Currents News Staff
From lost jobs to medical bills, the COVID-19 pandemic has put a major, unexpected strain on the finances of millions of Americans.
And as the end of the year approaches, some financial lifelines are set to expire.
Some members of Congress want to see more aid approved and distributed before Joe Biden’s inauguration.
The projected winner introduced a diverse team of experienced economic experts he says will chart his administration’s course for the U.S. recovery.
“The team I’m announcing today will play a critical role in shaping our plan for actions starting on day one, and move fast to revive this economy,” said Biden
Those close to Biden say his plans for his first 100 days in office include an expansive stimulus plan.
But a group of bipartisan senators who unveiled their own $908 billion proposal Dec. 1 say Americans need help before January 20.
“We’ve worked night and day throughout the Thanksgiving recess because we recognize that families all across America are struggling,” said Republican Senator Susan Collins of Maine.

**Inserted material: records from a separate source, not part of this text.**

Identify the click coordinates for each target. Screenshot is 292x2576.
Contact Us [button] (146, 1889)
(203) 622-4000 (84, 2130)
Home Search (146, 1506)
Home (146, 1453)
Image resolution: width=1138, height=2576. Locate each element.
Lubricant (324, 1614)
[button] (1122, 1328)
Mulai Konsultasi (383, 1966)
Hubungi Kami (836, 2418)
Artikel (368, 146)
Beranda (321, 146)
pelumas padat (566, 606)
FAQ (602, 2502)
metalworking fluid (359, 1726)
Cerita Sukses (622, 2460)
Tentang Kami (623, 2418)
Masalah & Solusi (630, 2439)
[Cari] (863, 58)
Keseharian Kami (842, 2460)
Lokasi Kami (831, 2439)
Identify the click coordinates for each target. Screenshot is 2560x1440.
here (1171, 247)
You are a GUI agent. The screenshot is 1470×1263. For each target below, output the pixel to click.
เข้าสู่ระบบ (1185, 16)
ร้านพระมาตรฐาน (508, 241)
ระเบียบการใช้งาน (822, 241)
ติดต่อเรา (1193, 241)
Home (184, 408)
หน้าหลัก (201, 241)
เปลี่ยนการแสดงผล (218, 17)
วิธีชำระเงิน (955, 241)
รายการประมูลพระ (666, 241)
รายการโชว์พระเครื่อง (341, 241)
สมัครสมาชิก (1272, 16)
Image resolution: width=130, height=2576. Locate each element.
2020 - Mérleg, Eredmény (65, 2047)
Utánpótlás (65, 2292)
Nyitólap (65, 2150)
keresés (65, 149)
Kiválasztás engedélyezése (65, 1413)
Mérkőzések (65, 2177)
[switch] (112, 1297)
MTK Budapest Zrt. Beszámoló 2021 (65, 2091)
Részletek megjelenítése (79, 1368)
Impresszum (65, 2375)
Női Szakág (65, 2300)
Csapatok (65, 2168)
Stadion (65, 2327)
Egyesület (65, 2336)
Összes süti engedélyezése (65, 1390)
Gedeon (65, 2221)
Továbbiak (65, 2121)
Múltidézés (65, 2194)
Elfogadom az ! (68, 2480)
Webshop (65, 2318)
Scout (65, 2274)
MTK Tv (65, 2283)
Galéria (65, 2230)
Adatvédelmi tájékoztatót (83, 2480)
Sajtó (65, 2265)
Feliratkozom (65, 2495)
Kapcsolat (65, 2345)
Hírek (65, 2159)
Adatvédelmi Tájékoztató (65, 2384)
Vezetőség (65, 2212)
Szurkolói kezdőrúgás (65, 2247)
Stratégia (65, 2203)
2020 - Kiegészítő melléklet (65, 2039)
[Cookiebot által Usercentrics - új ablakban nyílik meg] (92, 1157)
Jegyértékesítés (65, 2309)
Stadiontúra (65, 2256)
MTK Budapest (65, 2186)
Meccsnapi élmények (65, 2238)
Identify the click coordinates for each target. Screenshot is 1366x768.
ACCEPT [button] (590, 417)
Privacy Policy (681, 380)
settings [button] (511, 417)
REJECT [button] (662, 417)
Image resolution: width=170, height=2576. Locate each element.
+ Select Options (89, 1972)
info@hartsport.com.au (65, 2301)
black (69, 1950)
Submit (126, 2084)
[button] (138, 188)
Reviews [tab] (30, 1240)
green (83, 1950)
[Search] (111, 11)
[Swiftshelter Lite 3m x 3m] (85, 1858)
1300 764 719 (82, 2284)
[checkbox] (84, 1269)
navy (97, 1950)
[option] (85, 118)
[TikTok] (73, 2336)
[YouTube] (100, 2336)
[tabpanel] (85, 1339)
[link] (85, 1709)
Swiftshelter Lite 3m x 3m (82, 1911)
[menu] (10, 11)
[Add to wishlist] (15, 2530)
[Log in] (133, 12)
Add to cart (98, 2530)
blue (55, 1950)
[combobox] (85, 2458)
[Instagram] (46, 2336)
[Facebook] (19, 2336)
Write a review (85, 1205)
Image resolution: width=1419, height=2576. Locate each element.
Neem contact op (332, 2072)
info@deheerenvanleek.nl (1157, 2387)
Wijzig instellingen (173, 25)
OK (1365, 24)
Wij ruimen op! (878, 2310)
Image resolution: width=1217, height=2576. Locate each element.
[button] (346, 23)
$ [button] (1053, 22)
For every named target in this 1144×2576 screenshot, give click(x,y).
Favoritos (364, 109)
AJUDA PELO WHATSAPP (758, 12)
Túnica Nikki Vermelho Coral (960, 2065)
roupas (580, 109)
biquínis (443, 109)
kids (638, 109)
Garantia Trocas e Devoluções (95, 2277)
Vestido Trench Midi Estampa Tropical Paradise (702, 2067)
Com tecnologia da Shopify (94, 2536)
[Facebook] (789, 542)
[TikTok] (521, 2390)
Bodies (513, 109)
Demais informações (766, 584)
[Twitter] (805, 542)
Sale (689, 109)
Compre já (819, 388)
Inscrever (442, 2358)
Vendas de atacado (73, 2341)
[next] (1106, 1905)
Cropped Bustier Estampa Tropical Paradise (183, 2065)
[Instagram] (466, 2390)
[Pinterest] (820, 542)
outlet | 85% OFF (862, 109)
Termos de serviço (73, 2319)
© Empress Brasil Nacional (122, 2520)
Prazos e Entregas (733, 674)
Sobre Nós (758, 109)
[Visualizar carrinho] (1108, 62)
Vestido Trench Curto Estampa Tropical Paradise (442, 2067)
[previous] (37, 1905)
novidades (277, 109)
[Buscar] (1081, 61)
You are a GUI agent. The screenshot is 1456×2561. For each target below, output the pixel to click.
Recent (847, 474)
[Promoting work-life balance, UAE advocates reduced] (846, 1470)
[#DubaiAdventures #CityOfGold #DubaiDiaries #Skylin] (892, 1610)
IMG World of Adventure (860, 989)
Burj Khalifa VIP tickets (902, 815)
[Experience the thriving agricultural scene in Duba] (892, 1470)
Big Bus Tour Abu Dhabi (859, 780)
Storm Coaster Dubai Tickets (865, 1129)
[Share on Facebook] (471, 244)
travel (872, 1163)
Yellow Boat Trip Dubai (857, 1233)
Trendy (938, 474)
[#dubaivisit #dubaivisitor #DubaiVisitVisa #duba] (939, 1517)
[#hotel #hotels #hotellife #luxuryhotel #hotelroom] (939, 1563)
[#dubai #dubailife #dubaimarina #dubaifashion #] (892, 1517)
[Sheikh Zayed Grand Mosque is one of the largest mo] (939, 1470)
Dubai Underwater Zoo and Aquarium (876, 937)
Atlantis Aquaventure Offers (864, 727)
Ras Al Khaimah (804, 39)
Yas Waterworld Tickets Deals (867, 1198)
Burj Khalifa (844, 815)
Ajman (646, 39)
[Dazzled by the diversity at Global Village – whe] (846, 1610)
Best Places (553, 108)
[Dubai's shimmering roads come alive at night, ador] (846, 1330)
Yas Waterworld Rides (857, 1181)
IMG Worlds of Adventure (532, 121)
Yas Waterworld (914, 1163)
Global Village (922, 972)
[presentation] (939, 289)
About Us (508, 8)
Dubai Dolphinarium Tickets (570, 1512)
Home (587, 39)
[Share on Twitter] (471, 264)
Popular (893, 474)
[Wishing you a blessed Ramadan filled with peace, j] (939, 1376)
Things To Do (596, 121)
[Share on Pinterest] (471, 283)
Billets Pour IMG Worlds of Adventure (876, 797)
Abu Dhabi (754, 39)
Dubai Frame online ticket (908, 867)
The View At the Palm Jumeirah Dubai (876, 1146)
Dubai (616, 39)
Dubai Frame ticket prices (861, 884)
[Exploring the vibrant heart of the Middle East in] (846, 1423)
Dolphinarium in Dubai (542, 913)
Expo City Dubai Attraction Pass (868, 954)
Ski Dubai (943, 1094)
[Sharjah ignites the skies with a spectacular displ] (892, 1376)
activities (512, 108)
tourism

Relief measures put in place earlier in the year — like a moratorium on evictions and a federal student loan payment freeze — are set to expire within weeks, leaving millions hoping Republicans and Democrats will put aside the politics and make a deal before year’s end.
“Let’s hope our Democratic colleagues will finally let us make law in all the enormously important areas where we do not even disagree,” said Republican Senate Majority Leader Mitch McConnell.
“The Republican leader’s idea of action on COVID has been to bring partisan legislation to the floor and then demand everyone accept it,” said Democratic Senate Minority Leader Chuck Schumer.
Treasury Secretary Steven Mnuchin and House Speaker Nancy Pelosi had their first talk since the November 3 election, though Mnuchin said it was more about the December 11 government funding deadline.